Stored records
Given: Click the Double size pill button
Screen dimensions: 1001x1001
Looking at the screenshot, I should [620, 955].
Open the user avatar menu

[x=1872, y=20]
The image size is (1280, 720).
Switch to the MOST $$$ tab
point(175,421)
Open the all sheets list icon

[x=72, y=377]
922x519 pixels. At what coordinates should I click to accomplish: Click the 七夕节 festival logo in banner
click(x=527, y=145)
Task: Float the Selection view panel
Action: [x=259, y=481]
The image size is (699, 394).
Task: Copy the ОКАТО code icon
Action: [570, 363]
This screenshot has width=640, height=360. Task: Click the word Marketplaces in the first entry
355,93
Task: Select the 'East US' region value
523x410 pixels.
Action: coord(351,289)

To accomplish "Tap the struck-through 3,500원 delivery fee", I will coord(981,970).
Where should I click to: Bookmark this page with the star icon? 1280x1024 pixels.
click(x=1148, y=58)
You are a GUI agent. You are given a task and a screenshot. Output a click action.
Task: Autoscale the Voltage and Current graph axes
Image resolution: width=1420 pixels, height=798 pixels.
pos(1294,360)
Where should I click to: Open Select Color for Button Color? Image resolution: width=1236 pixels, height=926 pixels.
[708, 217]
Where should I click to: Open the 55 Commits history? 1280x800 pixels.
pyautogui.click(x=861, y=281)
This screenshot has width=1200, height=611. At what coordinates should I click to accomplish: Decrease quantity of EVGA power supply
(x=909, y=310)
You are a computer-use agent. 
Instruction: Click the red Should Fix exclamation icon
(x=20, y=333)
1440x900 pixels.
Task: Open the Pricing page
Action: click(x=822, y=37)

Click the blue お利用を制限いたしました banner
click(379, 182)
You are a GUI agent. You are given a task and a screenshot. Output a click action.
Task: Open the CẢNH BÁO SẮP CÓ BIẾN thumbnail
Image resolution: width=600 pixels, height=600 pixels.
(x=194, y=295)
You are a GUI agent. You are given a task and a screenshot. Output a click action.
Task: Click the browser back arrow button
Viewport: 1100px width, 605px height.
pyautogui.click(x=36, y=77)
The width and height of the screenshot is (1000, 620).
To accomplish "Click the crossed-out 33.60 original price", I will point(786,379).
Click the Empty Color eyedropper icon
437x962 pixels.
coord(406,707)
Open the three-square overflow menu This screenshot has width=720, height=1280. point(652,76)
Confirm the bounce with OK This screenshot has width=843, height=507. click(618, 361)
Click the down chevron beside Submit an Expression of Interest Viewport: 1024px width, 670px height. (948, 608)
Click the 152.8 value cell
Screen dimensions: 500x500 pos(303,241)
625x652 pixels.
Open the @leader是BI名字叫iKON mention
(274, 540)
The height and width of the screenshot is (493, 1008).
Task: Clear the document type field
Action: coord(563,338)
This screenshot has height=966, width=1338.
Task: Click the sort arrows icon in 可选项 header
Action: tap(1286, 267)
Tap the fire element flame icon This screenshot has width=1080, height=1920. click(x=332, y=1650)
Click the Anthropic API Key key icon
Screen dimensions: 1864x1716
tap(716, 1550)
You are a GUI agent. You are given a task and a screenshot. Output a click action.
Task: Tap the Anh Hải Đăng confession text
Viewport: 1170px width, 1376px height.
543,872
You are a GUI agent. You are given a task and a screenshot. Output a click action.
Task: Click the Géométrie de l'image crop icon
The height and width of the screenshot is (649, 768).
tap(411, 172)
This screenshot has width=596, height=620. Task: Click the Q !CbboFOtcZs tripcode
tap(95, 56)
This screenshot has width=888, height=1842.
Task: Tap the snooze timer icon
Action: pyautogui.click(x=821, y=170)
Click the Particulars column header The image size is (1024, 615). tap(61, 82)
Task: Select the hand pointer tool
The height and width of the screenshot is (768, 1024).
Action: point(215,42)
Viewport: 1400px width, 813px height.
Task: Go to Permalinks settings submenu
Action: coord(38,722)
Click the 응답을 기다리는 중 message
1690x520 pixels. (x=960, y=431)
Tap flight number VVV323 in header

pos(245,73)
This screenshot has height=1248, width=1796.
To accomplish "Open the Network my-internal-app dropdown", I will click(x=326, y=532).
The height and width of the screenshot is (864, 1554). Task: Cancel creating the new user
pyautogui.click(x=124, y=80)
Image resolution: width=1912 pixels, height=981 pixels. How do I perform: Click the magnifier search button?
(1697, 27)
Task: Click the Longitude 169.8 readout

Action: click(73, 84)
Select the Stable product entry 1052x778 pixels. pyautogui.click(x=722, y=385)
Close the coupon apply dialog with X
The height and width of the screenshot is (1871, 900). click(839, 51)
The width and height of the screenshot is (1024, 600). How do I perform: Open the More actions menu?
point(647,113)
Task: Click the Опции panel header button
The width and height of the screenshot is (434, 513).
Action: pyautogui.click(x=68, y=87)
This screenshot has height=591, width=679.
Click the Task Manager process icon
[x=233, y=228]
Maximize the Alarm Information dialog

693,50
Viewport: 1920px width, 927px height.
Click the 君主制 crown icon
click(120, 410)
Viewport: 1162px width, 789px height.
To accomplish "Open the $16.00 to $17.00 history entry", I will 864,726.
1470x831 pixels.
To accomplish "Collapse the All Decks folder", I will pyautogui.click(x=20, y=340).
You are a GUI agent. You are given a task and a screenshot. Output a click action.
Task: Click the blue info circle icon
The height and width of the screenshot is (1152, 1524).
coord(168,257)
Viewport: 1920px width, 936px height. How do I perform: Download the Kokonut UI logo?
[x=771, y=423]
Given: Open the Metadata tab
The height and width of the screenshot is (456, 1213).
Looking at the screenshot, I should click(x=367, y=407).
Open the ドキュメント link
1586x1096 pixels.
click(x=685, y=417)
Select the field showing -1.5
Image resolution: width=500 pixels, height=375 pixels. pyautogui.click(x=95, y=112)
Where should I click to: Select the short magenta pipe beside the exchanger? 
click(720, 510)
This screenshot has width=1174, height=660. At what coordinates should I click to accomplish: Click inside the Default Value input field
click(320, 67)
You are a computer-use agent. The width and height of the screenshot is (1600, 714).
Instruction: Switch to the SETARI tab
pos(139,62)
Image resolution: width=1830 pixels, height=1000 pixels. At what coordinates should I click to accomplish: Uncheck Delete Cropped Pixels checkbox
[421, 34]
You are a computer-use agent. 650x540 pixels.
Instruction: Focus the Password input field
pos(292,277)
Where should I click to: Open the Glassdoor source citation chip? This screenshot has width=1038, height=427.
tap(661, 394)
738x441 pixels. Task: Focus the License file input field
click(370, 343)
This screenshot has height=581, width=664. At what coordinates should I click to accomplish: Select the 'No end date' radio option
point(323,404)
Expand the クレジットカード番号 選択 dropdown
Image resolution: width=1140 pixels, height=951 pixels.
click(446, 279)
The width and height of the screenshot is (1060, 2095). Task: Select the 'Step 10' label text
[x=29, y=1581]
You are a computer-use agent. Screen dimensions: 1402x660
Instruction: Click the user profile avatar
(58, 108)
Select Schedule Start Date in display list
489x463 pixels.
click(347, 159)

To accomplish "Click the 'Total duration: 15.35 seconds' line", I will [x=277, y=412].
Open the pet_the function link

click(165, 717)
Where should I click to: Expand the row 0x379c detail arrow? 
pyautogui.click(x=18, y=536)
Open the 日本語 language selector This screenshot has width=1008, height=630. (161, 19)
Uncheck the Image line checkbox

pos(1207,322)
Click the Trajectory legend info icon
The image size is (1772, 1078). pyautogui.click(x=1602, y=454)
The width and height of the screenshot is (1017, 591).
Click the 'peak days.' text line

> _EXERCISE GOAL_: This calls for repeating all of the records, character for character.

> _WRITTEN RESPONSE_:
Given: Click the Double size pill button
Screen dimensions: 1001x1001
Looking at the screenshot, I should [620, 955].
Open the user avatar menu

[x=1872, y=20]
The image size is (1280, 720).
Switch to the MOST $$$ tab
point(175,421)
Open the all sheets list icon

[x=72, y=377]
922x519 pixels. At what coordinates should I click to accomplish: Click the 七夕节 festival logo in banner
click(x=527, y=145)
Task: Float the Selection view panel
Action: [x=259, y=481]
The image size is (699, 394).
Task: Copy the ОКАТО code icon
Action: [570, 363]
This screenshot has width=640, height=360. Task: Click the word Marketplaces in the first entry
355,93
Task: Select the 'East US' region value
523x410 pixels.
Action: coord(351,289)

To accomplish "Tap the struck-through 3,500원 delivery fee", I will coord(981,970).
Where should I click to: Bookmark this page with the star icon? 1280x1024 pixels.
click(x=1148, y=58)
You are a GUI agent. You are given a task and a screenshot. Output a click action.
Task: Autoscale the Voltage and Current graph axes
Image resolution: width=1420 pixels, height=798 pixels.
pos(1294,360)
Where should I click to: Open Select Color for Button Color? Image resolution: width=1236 pixels, height=926 pixels.
[708, 217]
Where should I click to: Open the 55 Commits history? 1280x800 pixels.
pyautogui.click(x=861, y=281)
This screenshot has width=1200, height=611. At what coordinates should I click to accomplish: Decrease quantity of EVGA power supply
(x=909, y=310)
You are a computer-use agent. 
Instruction: Click the red Should Fix exclamation icon
(x=20, y=333)
1440x900 pixels.
Task: Open the Pricing page
Action: click(x=822, y=37)

Click the blue お利用を制限いたしました banner
click(379, 182)
You are a GUI agent. You are given a task and a screenshot. Output a click action.
Task: Open the CẢNH BÁO SẮP CÓ BIẾN thumbnail
Image resolution: width=600 pixels, height=600 pixels.
(x=194, y=295)
You are a GUI agent. You are given a task and a screenshot. Output a click action.
Task: Click the browser back arrow button
Viewport: 1100px width, 605px height.
pyautogui.click(x=36, y=77)
The width and height of the screenshot is (1000, 620).
To accomplish "Click the crossed-out 33.60 original price", I will point(786,379).
Click the Empty Color eyedropper icon
437x962 pixels.
coord(406,707)
Open the three-square overflow menu This screenshot has width=720, height=1280. point(652,76)
Confirm the bounce with OK This screenshot has width=843, height=507. click(618, 361)
Click the down chevron beside Submit an Expression of Interest Viewport: 1024px width, 670px height. (948, 608)
Click the 152.8 value cell
Screen dimensions: 500x500 pos(303,241)
625x652 pixels.
Open the @leader是BI名字叫iKON mention
(274, 540)
The height and width of the screenshot is (493, 1008).
Task: Clear the document type field
Action: coord(563,338)
This screenshot has height=966, width=1338.
Task: Click the sort arrows icon in 可选项 header
Action: tap(1286, 267)
Tap the fire element flame icon This screenshot has width=1080, height=1920. click(x=332, y=1650)
Click the Anthropic API Key key icon
Screen dimensions: 1864x1716
tap(716, 1550)
You are a GUI agent. You are given a task and a screenshot. Output a click action.
Task: Tap the Anh Hải Đăng confession text
Viewport: 1170px width, 1376px height.
543,872
You are a GUI agent. You are given a task and a screenshot. Output a click action.
Task: Click the Géométrie de l'image crop icon
The height and width of the screenshot is (649, 768).
tap(411, 172)
This screenshot has width=596, height=620. Task: Click the Q !CbboFOtcZs tripcode
tap(95, 56)
This screenshot has width=888, height=1842.
Task: Tap the snooze timer icon
Action: pyautogui.click(x=821, y=170)
Click the Particulars column header The image size is (1024, 615). tap(61, 82)
Task: Select the hand pointer tool
The height and width of the screenshot is (768, 1024).
Action: point(215,42)
Viewport: 1400px width, 813px height.
Task: Go to Permalinks settings submenu
Action: coord(38,722)
Click the 응답을 기다리는 중 message
1690x520 pixels. (x=960, y=431)
Tap flight number VVV323 in header

pos(245,73)
This screenshot has height=1248, width=1796.
To accomplish "Open the Network my-internal-app dropdown", I will click(x=326, y=532).
The height and width of the screenshot is (864, 1554). Task: Cancel creating the new user
pyautogui.click(x=124, y=80)
Image resolution: width=1912 pixels, height=981 pixels. How do I perform: Click the magnifier search button?
(1697, 27)
Task: Click the Longitude 169.8 readout

Action: click(73, 84)
Select the Stable product entry 1052x778 pixels. pyautogui.click(x=722, y=385)
Close the coupon apply dialog with X
The height and width of the screenshot is (1871, 900). click(839, 51)
The width and height of the screenshot is (1024, 600). How do I perform: Open the More actions menu?
point(647,113)
Task: Click the Опции panel header button
The width and height of the screenshot is (434, 513).
Action: pyautogui.click(x=68, y=87)
This screenshot has height=591, width=679.
Click the Task Manager process icon
[x=233, y=228]
Maximize the Alarm Information dialog

693,50
Viewport: 1920px width, 927px height.
Click the 君主制 crown icon
click(120, 410)
Viewport: 1162px width, 789px height.
To accomplish "Open the $16.00 to $17.00 history entry", I will 864,726.
1470x831 pixels.
To accomplish "Collapse the All Decks folder", I will pyautogui.click(x=20, y=340).
You are a GUI agent. You are given a task and a screenshot. Output a click action.
Task: Click the blue info circle icon
The height and width of the screenshot is (1152, 1524).
coord(168,257)
Viewport: 1920px width, 936px height. How do I perform: Download the Kokonut UI logo?
[x=771, y=423]
Given: Open the Metadata tab
The height and width of the screenshot is (456, 1213).
Looking at the screenshot, I should click(x=367, y=407).
Open the ドキュメント link
1586x1096 pixels.
click(x=685, y=417)
Select the field showing -1.5
Image resolution: width=500 pixels, height=375 pixels. pyautogui.click(x=95, y=112)
Where should I click to: Select the short magenta pipe beside the exchanger? 
click(720, 510)
This screenshot has width=1174, height=660. At what coordinates should I click to accomplish: Click inside the Default Value input field
click(320, 67)
You are a computer-use agent. The width and height of the screenshot is (1600, 714).
Instruction: Switch to the SETARI tab
pos(139,62)
Image resolution: width=1830 pixels, height=1000 pixels. At what coordinates should I click to accomplish: Uncheck Delete Cropped Pixels checkbox
[421, 34]
You are a computer-use agent. 650x540 pixels.
Instruction: Focus the Password input field
pos(292,277)
Where should I click to: Open the Glassdoor source citation chip? This screenshot has width=1038, height=427.
tap(661, 394)
738x441 pixels. Task: Focus the License file input field
click(370, 343)
This screenshot has height=581, width=664. At what coordinates should I click to accomplish: Select the 'No end date' radio option
point(323,404)
Expand the クレジットカード番号 選択 dropdown
Image resolution: width=1140 pixels, height=951 pixels.
click(446, 279)
The width and height of the screenshot is (1060, 2095). Task: Select the 'Step 10' label text
[x=29, y=1581]
You are a computer-use agent. Screen dimensions: 1402x660
Instruction: Click the user profile avatar
(58, 108)
Select Schedule Start Date in display list
489x463 pixels.
click(347, 159)

To accomplish "Click the 'Total duration: 15.35 seconds' line", I will [x=277, y=412].
Open the pet_the function link

click(165, 717)
Where should I click to: Expand the row 0x379c detail arrow? 
pyautogui.click(x=18, y=536)
Open the 日本語 language selector This screenshot has width=1008, height=630. (161, 19)
Uncheck the Image line checkbox

pos(1207,322)
Click the Trajectory legend info icon
The image size is (1772, 1078). pyautogui.click(x=1602, y=454)
The width and height of the screenshot is (1017, 591).
Click the 'peak days.' text line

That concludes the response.